Tax Warning Buy to Let Landlords Should Know

Great Britain, as a nation, is obsessed with mortar and bricks, but financial experts warn investors of unfavorable days ahead.


This is purely because both, conservative chancellor and the Bank of England tried to eliminate the property bubble market that has been core reason for inflation in the nation. Since April 2016, new tax related forces have been implied, only to bring bad news for landlords. Read along to find out four ways that has led to unfavorable tax changes for buy to let landlords:

There is stamp duty on buying secondary properties

Do you have any property besides your primary home? Well, if so—the stamp duty for any such property has mounted. If you have buy to let properties that is worth more than 40,000 UK pounds, stamp duty applicable on them is an additional 3 percent. So say, if your buy to let property investment is 500,000 UK pounds, your stamp duty will be 6 percent (30,000 pounds!)

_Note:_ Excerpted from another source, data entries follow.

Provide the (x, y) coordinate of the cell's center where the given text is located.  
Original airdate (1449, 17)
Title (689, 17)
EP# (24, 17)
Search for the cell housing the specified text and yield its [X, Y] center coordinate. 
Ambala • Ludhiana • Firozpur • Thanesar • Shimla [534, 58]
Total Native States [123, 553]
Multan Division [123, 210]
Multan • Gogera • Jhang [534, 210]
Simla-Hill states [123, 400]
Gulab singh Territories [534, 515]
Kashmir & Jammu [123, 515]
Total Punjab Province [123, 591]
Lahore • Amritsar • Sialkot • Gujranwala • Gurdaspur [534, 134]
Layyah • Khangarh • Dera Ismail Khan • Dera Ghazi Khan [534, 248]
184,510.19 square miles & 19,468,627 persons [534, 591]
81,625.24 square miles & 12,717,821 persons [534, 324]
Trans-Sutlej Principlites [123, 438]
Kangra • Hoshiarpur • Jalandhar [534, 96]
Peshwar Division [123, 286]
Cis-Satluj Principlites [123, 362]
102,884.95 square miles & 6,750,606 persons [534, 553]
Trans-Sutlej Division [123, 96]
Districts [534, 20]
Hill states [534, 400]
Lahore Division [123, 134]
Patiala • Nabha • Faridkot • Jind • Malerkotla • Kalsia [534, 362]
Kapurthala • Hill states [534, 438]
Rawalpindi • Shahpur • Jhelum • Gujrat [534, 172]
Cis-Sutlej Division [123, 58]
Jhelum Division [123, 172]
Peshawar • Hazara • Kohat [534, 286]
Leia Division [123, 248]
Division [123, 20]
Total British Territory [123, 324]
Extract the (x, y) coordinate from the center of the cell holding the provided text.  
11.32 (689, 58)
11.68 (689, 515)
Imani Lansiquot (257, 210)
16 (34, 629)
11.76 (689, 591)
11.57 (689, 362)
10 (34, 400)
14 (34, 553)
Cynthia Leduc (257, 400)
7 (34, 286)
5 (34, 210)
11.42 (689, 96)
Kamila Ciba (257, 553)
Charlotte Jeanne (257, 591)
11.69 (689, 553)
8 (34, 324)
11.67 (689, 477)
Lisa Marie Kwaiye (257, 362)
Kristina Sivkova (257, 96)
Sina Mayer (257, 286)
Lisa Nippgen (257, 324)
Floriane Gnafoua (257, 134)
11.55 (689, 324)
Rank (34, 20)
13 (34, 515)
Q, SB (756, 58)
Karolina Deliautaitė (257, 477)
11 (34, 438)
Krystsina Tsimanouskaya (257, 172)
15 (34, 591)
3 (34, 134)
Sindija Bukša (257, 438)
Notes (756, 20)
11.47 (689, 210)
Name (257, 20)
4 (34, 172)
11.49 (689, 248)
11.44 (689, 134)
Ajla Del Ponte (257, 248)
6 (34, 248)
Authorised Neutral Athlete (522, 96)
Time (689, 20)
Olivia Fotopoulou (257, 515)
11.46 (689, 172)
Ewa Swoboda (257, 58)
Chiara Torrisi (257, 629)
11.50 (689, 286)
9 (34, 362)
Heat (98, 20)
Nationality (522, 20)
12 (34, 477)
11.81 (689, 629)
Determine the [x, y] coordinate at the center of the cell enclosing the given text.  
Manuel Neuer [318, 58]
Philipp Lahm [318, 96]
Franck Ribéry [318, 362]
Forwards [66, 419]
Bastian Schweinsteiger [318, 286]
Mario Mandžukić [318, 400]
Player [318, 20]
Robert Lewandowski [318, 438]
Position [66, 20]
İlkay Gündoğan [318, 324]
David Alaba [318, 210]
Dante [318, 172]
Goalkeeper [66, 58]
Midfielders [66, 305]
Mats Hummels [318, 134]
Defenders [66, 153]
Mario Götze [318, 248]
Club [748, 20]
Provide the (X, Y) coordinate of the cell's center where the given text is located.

There is income tax relief on mortgage interest cut

Up till now, the tax reliefs on mortgage interest for buy to let landlords was around 45 percent (marginal rate of the income tax), it is now only at 20 percent. For basic rate tax payers, this is no change, however, it has increased income tax substantially.

There is tax on buy to let turnover—not on income

This might not be an oblivious change, but it sure is a crafty one. This tax makes sit expensive for buy to let landlords. Let’s look in to an example to comprehend the tax: X is a buy to let landlord who currently rents out a house worth 250,000 pounds and earns a gross rental income of around 4 percent. So, that leaves him with 10,000 pounds in a year from rental income. Before the tax being implied, X could deduct 10 percent for the wear and tear, without being accountable for any bills. However, now he needs to have a proof in order to show any expenses incurred for maintenance. Let’s assume, X did not pay a single penny in maintaining the house since it was new. So now, the 10 percent he could have deducted (before new tax implied) can now not be used. With changes in tax, X is still receiving 10,000 pounds from the rental income but paying out 40 percent (4000 pounds) out of it! At the end of the year, X is badly affected by the new tax laws.

The capital gains tax remains unchanged

While capital gains tax remain unchanged, all other investments are now more lucrative. So, if you own a property/house then it still holds attractiveness as there is no capital gains tax if you sell it off. However, for buy to let landlords it is time to switch for other types of investments to look out for better opportunities in the future.